耶馬英彦

変な家の耶馬英彦のレビュー・感想・評価

変な家(2024年製作の映画)
3.5
「原作はホラーじゃなかったよね」と、終映後の観客が話していた。相手も頷いていたから、おそらく原作はホラーではないのだろう。オカルト小説といったところだろうか。ジャンプスケアが殆どなかったから、製作側もホラー映画を作るつもりはなかったのかもしれないが、それにしては不気味でジワジワとした怖さがあって、それなりに楽しめた。

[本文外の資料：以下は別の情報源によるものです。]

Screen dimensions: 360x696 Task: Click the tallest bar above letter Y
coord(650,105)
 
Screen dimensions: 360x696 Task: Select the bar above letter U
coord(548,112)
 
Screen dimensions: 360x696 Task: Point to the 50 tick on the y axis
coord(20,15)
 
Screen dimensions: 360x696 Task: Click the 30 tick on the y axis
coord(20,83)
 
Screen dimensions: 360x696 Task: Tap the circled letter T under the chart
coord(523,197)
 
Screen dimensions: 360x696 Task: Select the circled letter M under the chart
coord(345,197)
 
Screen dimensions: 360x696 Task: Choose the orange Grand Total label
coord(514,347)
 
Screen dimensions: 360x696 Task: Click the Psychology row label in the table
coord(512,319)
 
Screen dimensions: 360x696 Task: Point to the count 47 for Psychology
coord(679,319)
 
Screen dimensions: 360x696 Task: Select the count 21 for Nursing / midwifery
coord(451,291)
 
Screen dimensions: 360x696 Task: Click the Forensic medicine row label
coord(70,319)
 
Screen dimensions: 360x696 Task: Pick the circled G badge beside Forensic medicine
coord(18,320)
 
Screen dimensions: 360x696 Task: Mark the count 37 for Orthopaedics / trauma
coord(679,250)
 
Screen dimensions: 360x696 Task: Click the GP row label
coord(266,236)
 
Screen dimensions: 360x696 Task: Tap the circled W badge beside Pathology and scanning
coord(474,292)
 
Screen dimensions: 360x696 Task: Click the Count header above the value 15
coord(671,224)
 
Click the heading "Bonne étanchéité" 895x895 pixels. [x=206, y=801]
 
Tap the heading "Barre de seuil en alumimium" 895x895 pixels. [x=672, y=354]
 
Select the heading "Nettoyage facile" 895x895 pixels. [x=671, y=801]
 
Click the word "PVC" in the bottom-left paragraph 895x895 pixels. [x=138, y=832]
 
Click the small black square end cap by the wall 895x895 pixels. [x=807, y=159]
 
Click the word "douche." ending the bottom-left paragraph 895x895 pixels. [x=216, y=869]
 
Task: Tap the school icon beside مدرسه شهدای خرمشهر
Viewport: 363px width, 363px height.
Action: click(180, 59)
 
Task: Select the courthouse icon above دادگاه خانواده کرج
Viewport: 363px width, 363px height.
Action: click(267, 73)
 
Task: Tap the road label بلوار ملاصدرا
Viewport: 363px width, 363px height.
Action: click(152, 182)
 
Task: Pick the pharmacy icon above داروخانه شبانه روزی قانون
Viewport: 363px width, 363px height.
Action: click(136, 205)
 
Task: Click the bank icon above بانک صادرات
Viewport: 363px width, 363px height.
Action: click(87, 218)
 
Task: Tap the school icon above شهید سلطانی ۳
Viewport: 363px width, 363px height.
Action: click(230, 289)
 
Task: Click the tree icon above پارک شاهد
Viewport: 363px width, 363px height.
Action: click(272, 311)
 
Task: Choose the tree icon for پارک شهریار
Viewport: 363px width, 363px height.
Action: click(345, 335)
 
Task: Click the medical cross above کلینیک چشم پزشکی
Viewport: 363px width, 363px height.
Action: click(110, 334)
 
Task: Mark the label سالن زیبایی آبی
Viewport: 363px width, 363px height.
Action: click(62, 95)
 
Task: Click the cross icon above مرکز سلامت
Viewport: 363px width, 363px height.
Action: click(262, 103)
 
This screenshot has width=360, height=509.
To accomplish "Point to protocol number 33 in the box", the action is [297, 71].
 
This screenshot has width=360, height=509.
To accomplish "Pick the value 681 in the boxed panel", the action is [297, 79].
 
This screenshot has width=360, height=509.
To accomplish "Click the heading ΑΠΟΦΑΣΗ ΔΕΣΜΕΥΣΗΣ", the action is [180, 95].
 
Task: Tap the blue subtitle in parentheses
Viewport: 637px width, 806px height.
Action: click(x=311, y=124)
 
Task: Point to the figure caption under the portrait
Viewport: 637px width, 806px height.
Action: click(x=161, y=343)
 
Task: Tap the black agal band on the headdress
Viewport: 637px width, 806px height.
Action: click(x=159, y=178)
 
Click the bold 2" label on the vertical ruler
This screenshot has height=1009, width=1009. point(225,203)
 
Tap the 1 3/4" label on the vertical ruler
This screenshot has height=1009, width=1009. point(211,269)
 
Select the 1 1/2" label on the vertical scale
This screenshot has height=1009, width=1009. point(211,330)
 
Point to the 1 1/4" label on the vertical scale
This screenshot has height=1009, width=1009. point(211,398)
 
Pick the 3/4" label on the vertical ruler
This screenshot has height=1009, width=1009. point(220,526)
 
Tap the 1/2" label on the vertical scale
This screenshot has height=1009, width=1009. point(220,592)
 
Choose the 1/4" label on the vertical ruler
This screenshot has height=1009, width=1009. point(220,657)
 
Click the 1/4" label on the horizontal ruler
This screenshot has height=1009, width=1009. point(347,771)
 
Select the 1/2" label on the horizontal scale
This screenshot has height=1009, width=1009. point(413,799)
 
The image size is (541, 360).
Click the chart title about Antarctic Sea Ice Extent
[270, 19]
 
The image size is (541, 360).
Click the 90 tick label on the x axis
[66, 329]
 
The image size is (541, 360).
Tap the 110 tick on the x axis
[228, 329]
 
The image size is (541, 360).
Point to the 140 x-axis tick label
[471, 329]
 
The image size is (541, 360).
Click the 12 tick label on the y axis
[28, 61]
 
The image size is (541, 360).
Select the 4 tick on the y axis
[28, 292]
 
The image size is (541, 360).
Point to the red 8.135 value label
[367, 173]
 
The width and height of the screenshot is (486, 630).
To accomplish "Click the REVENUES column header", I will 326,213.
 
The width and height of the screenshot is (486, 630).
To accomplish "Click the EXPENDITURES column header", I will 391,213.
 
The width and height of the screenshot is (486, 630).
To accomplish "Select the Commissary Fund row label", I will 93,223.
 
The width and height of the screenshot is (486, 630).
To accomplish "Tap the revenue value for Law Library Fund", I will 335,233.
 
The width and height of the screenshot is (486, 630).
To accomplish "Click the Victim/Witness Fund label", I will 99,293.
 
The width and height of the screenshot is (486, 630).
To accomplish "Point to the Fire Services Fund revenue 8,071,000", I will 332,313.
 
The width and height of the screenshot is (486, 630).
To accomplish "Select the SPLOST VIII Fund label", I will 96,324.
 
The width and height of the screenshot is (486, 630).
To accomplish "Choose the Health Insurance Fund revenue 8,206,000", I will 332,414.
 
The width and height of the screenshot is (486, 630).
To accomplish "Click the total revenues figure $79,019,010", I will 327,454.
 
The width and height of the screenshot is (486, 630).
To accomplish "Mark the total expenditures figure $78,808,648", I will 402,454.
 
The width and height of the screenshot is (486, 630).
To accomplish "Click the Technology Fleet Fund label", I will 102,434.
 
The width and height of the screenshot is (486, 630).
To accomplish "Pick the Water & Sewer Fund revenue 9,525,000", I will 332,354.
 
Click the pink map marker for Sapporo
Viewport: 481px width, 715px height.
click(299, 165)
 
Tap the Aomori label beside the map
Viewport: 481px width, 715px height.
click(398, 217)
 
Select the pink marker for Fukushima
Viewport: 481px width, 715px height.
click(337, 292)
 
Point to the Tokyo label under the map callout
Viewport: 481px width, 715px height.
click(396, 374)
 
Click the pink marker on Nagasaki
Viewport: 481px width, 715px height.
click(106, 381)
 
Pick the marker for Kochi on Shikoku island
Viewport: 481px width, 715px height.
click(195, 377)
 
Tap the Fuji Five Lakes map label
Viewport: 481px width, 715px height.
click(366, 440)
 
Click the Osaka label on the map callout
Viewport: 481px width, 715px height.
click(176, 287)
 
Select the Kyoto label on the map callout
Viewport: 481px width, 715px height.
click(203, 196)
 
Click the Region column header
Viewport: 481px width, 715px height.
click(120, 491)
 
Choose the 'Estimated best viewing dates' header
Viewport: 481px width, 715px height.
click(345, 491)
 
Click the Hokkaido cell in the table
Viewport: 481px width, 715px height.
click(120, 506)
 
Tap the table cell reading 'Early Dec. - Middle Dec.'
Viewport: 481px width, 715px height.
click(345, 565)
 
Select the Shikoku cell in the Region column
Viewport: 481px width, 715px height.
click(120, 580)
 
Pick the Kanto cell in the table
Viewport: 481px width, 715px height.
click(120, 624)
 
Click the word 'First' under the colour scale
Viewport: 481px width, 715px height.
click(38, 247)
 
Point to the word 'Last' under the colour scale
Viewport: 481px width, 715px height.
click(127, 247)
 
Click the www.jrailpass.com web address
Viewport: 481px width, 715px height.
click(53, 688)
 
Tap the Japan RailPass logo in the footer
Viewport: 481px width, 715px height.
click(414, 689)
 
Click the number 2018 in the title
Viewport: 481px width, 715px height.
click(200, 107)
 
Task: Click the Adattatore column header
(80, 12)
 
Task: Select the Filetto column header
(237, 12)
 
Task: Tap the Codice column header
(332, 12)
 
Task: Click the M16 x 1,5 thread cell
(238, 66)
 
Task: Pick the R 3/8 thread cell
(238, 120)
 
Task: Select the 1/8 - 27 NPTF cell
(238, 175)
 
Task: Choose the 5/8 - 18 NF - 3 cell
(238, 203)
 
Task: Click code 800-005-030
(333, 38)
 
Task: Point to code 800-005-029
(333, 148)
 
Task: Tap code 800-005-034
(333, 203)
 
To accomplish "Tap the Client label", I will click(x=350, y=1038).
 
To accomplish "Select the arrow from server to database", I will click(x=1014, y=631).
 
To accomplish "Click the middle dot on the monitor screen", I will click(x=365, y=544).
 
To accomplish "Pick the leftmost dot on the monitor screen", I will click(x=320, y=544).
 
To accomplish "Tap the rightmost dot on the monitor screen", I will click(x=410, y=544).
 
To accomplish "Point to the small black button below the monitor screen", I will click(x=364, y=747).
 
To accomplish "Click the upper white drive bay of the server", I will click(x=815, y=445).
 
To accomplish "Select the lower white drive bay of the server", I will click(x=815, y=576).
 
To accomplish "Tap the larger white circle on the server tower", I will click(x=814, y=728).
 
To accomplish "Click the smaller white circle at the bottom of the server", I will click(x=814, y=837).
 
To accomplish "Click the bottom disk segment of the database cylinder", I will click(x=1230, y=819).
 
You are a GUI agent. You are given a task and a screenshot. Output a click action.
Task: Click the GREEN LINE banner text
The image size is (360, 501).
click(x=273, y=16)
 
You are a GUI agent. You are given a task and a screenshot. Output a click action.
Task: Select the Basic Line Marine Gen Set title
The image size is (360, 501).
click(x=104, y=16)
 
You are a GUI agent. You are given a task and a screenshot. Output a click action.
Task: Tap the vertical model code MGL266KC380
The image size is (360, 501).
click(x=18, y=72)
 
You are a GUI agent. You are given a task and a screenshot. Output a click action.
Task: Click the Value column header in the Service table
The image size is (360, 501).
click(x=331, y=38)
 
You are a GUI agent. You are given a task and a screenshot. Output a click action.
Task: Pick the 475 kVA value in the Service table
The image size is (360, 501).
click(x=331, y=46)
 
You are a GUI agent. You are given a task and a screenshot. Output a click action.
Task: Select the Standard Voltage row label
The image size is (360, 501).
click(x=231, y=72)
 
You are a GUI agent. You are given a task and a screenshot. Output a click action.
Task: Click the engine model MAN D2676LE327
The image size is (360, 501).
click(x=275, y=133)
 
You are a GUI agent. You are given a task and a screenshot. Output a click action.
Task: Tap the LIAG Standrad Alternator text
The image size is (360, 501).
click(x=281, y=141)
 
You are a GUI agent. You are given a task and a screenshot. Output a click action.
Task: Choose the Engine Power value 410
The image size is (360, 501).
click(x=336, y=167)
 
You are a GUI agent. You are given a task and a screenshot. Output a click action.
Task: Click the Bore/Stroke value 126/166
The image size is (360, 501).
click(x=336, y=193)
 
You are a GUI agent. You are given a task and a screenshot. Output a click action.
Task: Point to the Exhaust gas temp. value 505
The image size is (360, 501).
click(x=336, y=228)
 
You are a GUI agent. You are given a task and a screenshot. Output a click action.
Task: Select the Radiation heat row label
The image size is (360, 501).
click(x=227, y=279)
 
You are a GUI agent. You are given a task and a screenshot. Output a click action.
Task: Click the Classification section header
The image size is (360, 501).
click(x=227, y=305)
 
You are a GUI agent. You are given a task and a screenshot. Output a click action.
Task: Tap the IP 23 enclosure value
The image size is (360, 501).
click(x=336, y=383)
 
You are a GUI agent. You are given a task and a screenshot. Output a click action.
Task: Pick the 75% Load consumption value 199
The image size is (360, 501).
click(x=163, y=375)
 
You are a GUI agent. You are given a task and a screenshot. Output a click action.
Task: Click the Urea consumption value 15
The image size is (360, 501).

 お面には不思議な恐ろしさがあるものだなと、改めて思った。本作品で登場するお面は、能面のようなタイプで、ほぼ無表情だ。そもそも能面という言葉そのものに、無表情という意味がある。能は、シテの動きで無表情の能面に表情を纏わせる。観客が能面から感情を受けとめると言ってもいい。
 本作品で、お面を被った人に恐怖を感じるとすれば、それは観客が自分の心に恐怖を生み出しているということだ。人間は未知のもの、理解できないものには自動的に恐怖を覚える。オカルト作品のメカニズムは、そのあたりに秘密があると思う。
 恐怖の根源には不条理がある。究極は死だ。人が死ぬことは周知の事実だが、自分の死は、受け入れがたい不条理である。死は介在的にしか理解できないものだから、自分の死と他人の死は決定的に異なる。
 理不尽な理由で死に追いやられることには、特に恐怖を感じる。戦争や災害はリアルな恐怖で、シリアスにならざるを得ない。一方でオカルトには、そこはかとない滑稽さがあって、本作品でも思わず失笑してしまいそうになったシーンがいくつかあった。あくまでエンタテインメントなのだ。

 俳優陣はなべて好演。間宮祥太朗は上手い。川栄李奈も達者だ。佐藤二朗がおふざけの演技をしなかったのがよかった。オカルトの滑稽さと佐藤二朗のおふざけが相容れないことは、本人も監督も知っているのだろう。